WORK TO COMPLETE: The answer should contain all of the data, retyped without any alteration.

═══ RECORDS PROVIDED

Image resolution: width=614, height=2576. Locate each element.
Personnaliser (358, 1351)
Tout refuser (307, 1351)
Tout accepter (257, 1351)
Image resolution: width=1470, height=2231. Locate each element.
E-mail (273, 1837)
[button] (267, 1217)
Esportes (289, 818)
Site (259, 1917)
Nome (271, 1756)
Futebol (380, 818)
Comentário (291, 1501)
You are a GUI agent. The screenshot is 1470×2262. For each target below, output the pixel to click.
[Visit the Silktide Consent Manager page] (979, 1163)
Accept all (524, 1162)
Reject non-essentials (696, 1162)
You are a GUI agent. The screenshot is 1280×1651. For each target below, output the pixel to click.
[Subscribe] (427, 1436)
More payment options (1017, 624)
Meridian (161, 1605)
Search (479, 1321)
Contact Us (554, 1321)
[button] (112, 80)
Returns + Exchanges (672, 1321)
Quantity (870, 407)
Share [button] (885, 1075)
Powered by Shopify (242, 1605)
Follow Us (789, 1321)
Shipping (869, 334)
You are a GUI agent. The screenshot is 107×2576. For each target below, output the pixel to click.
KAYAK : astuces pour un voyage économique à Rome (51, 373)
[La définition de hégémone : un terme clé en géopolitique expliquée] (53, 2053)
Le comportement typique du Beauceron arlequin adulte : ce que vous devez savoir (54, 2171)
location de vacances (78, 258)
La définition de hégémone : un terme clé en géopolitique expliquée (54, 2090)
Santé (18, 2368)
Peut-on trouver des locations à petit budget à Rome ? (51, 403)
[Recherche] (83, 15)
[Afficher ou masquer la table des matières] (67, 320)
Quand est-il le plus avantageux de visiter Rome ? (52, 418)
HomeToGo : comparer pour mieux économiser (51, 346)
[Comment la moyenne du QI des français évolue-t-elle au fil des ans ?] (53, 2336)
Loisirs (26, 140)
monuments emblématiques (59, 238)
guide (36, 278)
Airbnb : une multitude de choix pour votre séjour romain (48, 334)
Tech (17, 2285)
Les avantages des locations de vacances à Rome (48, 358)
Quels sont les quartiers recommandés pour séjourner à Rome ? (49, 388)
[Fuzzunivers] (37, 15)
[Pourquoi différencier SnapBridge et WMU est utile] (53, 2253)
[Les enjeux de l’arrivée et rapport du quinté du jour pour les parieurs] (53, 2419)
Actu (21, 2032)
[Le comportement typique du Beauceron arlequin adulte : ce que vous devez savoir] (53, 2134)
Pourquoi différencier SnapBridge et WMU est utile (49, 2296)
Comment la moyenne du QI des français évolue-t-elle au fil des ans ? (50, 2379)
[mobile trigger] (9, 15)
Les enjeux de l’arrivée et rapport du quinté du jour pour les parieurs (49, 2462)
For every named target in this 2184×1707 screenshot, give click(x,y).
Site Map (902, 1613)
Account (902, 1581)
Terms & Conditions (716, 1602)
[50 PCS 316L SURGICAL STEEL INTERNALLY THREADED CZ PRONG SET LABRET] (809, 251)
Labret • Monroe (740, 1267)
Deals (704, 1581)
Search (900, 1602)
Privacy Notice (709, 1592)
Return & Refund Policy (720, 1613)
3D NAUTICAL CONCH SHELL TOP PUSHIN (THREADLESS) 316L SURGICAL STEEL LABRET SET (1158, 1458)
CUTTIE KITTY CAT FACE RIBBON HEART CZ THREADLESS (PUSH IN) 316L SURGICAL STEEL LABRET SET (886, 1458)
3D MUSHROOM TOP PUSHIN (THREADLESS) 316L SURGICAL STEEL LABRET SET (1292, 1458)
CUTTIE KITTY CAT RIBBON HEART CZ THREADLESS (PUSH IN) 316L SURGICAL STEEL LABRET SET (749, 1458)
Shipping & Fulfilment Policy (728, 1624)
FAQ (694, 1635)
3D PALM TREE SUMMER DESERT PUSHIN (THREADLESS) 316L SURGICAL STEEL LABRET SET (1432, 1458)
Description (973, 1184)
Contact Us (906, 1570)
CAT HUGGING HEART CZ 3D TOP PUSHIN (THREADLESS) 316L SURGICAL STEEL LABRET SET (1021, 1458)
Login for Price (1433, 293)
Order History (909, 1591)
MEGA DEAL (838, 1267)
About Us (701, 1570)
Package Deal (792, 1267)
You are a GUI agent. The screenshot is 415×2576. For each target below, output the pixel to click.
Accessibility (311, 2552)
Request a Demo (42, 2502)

══════

ANSWER TO THIS PROBLEM:
Image resolution: width=614, height=2576. Locate each element.
Personnaliser (358, 1351)
Tout refuser (307, 1351)
Tout accepter (257, 1351)
Image resolution: width=1470, height=2231. Locate each element.
E-mail (273, 1837)
[button] (267, 1217)
Esportes (289, 818)
Site (259, 1917)
Nome (271, 1756)
Futebol (380, 818)
Comentário (291, 1501)
You are a GUI agent. The screenshot is 1470×2262. For each target below, output the pixel to click.
[Visit the Silktide Consent Manager page] (979, 1163)
Accept all (524, 1162)
Reject non-essentials (696, 1162)
You are a GUI agent. The screenshot is 1280×1651. For each target below, output the pixel to click.
[Subscribe] (427, 1436)
More payment options (1017, 624)
Meridian (161, 1605)
Search (479, 1321)
Contact Us (554, 1321)
[button] (112, 80)
Returns + Exchanges (672, 1321)
Quantity (870, 407)
Share [button] (885, 1075)
Powered by Shopify (242, 1605)
Follow Us (789, 1321)
Shipping (869, 334)
You are a GUI agent. The screenshot is 107×2576. For each target below, output the pixel to click.
KAYAK : astuces pour un voyage économique à Rome (51, 373)
[La définition de hégémone : un terme clé en géopolitique expliquée] (53, 2053)
Le comportement typique du Beauceron arlequin adulte : ce que vous devez savoir (54, 2171)
location de vacances (78, 258)
La définition de hégémone : un terme clé en géopolitique expliquée (54, 2090)
Santé (18, 2368)
Peut-on trouver des locations à petit budget à Rome ? (51, 403)
[Recherche] (83, 15)
[Afficher ou masquer la table des matières] (67, 320)
Quand est-il le plus avantageux de visiter Rome ? (52, 418)
HomeToGo : comparer pour mieux économiser (51, 346)
[Comment la moyenne du QI des français évolue-t-elle au fil des ans ?] (53, 2336)
Loisirs (26, 140)
monuments emblématiques (59, 238)
guide (36, 278)
Airbnb : une multitude de choix pour votre séjour romain (48, 334)
Tech (17, 2285)
Les avantages des locations de vacances à Rome (48, 358)
Quels sont les quartiers recommandés pour séjourner à Rome ? (49, 388)
[Fuzzunivers] (37, 15)
[Pourquoi différencier SnapBridge et WMU est utile] (53, 2253)
[Les enjeux de l’arrivée et rapport du quinté du jour pour les parieurs] (53, 2419)
Actu (21, 2032)
[Le comportement typique du Beauceron arlequin adulte : ce que vous devez savoir] (53, 2134)
Pourquoi différencier SnapBridge et WMU est utile (49, 2296)
Comment la moyenne du QI des français évolue-t-elle au fil des ans ? (50, 2379)
[mobile trigger] (9, 15)
Les enjeux de l’arrivée et rapport du quinté du jour pour les parieurs (49, 2462)
For every named target in this 2184×1707 screenshot, give click(x,y).
Site Map (902, 1613)
Account (902, 1581)
Terms & Conditions (716, 1602)
[50 PCS 316L SURGICAL STEEL INTERNALLY THREADED CZ PRONG SET LABRET] (809, 251)
Labret • Monroe (740, 1267)
Deals (704, 1581)
Search (900, 1602)
Privacy Notice (709, 1592)
Return & Refund Policy (720, 1613)
3D NAUTICAL CONCH SHELL TOP PUSHIN (THREADLESS) 316L SURGICAL STEEL LABRET SET (1158, 1458)
CUTTIE KITTY CAT FACE RIBBON HEART CZ THREADLESS (PUSH IN) 316L SURGICAL STEEL LABRET SET (886, 1458)
3D MUSHROOM TOP PUSHIN (THREADLESS) 316L SURGICAL STEEL LABRET SET (1292, 1458)
CUTTIE KITTY CAT RIBBON HEART CZ THREADLESS (PUSH IN) 316L SURGICAL STEEL LABRET SET (749, 1458)
Shipping & Fulfilment Policy (728, 1624)
FAQ (694, 1635)
3D PALM TREE SUMMER DESERT PUSHIN (THREADLESS) 316L SURGICAL STEEL LABRET SET (1432, 1458)
Description (973, 1184)
Contact Us (906, 1570)
CAT HUGGING HEART CZ 3D TOP PUSHIN (THREADLESS) 316L SURGICAL STEEL LABRET SET (1021, 1458)
Login for Price (1433, 293)
Order History (909, 1591)
MEGA DEAL (838, 1267)
About Us (701, 1570)
Package Deal (792, 1267)
You are a GUI agent. The screenshot is 415×2576. For each target below, output the pixel to click.
Accessibility (311, 2552)
Request a Demo (42, 2502)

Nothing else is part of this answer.